Lam Hugo Y K, Mu Xinmeng Jasmine, Stütz Adrian M, Tanzer Andrea, Cayting Philip D, Snyder Michael, Kim Philip M, Korbel Jan O, Gerstein Mark B
Program in Computational Biology and Bioinformatics, Yale University, New Haven, Connecticut, USA.
Nat Biotechnol. 2010 Jan;28(1):47-55. doi: 10.1038/nbt.1600. Epub 2009 Dec 27.
Structural variants (SVs) are a major source of human genomic variation; however, characterizing them at nucleotide resolution remains challenging. Here we assemble a library of breakpoints at nucleotide resolution from collating and standardizing ~2,000 published SVs. For each breakpoint, we infer its ancestral state (through comparison to primate genomes) and its mechanism of formation (e.g., nonallelic homologous recombination, NAHR). We characterize breakpoint sequences with respect to genomic landmarks, chromosomal location, sequence motifs and physical properties, finding that the occurrence of insertions and deletions is more balanced than previously reported and that NAHR-formed breakpoints are associated with relatively rigid, stable DNA helices. Finally, we demonstrate an approach, BreakSeq, for scanning the reads from short-read sequenced genomes against our breakpoint library to accurately identify previously overlooked SVs, which we then validate by PCR. As new data become available, we expect our BreakSeq approach will become more sensitive and facilitate rapid SV genotyping of personal genomes.
结构变异(SVs)是人类基因组变异的主要来源;然而,在核苷酸分辨率水平上对其进行表征仍然具有挑战性。在这里,我们通过整理和标准化约2000个已发表的SVs,构建了一个核苷酸分辨率水平的断点文库。

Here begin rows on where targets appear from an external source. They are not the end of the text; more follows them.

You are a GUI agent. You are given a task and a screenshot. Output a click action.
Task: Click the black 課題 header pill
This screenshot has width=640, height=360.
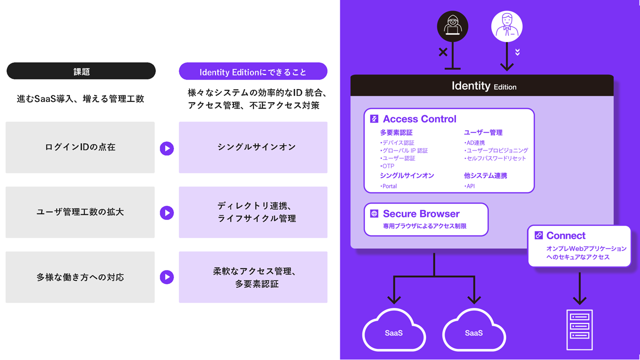(x=81, y=71)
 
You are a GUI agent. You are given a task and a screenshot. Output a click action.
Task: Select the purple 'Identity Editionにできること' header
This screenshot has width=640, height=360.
(x=253, y=72)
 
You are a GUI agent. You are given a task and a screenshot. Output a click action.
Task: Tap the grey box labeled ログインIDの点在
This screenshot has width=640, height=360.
(x=80, y=148)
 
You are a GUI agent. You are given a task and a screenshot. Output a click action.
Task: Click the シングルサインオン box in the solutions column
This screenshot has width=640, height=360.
(x=253, y=148)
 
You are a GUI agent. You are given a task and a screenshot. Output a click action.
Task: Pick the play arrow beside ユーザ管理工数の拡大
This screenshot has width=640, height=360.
(x=166, y=212)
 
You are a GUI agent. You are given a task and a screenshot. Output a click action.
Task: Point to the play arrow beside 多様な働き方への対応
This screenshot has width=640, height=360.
(x=166, y=277)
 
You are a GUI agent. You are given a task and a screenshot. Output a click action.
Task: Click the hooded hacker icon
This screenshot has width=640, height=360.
(x=452, y=26)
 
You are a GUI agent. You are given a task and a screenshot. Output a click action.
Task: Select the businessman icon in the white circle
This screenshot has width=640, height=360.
(x=506, y=26)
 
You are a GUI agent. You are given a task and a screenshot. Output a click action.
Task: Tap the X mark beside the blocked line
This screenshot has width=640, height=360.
(x=443, y=52)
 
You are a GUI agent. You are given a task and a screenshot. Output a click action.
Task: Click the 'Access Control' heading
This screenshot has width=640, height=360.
(x=419, y=119)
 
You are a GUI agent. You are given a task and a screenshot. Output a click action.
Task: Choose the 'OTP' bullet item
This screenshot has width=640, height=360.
(x=388, y=166)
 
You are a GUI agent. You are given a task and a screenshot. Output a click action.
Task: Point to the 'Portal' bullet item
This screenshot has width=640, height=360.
(x=389, y=186)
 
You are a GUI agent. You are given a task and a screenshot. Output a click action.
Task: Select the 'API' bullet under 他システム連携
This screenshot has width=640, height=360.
(x=470, y=186)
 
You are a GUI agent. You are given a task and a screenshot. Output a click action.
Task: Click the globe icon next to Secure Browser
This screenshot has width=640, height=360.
(x=374, y=214)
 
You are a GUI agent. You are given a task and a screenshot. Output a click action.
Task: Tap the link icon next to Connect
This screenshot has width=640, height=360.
(x=538, y=236)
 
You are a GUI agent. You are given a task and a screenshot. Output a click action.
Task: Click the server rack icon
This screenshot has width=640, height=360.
(x=580, y=330)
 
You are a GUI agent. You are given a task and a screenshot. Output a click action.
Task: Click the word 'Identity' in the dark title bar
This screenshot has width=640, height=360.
(x=470, y=86)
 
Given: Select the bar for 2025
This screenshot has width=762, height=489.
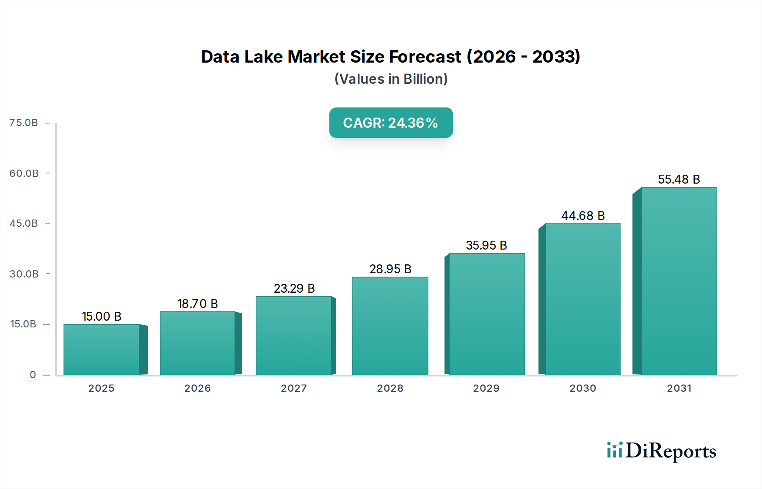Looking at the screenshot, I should (102, 349).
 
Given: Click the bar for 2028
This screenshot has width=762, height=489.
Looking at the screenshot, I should (390, 326).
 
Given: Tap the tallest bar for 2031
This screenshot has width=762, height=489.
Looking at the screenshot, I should (679, 281).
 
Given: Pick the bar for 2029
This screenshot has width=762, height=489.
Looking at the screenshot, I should (486, 314).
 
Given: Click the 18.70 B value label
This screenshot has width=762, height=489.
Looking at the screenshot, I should (197, 304).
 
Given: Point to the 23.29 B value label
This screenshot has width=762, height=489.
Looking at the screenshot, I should (294, 288).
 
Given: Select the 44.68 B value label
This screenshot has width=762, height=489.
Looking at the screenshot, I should (583, 216).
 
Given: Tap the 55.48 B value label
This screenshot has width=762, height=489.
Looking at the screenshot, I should (679, 179).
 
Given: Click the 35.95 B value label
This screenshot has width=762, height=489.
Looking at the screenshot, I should (486, 245).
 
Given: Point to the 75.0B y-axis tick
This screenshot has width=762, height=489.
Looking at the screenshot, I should (24, 123).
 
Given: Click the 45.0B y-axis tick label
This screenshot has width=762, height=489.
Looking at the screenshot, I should (24, 223).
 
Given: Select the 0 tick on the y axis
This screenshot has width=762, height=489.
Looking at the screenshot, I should (33, 375).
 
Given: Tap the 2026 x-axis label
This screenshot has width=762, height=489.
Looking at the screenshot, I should (197, 388).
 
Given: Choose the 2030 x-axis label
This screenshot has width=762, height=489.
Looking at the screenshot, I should (583, 388).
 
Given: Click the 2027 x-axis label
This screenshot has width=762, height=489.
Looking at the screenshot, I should (294, 388).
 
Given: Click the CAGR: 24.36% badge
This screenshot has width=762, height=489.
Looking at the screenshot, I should (391, 123).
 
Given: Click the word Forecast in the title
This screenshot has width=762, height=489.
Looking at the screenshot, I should (425, 57).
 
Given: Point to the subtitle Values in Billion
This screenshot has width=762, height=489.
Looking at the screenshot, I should (391, 79).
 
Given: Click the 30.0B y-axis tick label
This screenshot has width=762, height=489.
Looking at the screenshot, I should (24, 274).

对于每个断点,我们推断其祖先状态(通过与灵长类基因组比较)及其形成机制(例如,非等位基因同源重组,NAHR)。我们从基因组标记、染色体位置、序列基序和物理特性方面对断点序列进行表征,发现插入和缺失的发生比之前报道的更为平衡,并且由NAHR形成的断点与相对刚性、稳定的DNA螺旋相关。最后,我们展示了一种名为BreakSeq的方法,用于将来自短读长测序基因组的 reads 与我们的断点文库进行比对,以准确识别之前被忽视的SVs,然后通过PCR进行验证。随着新数据的出现,我们预计我们的BreakSeq方法将变得更加灵敏,并有助于对个人基因组进行快速的SV基因分型。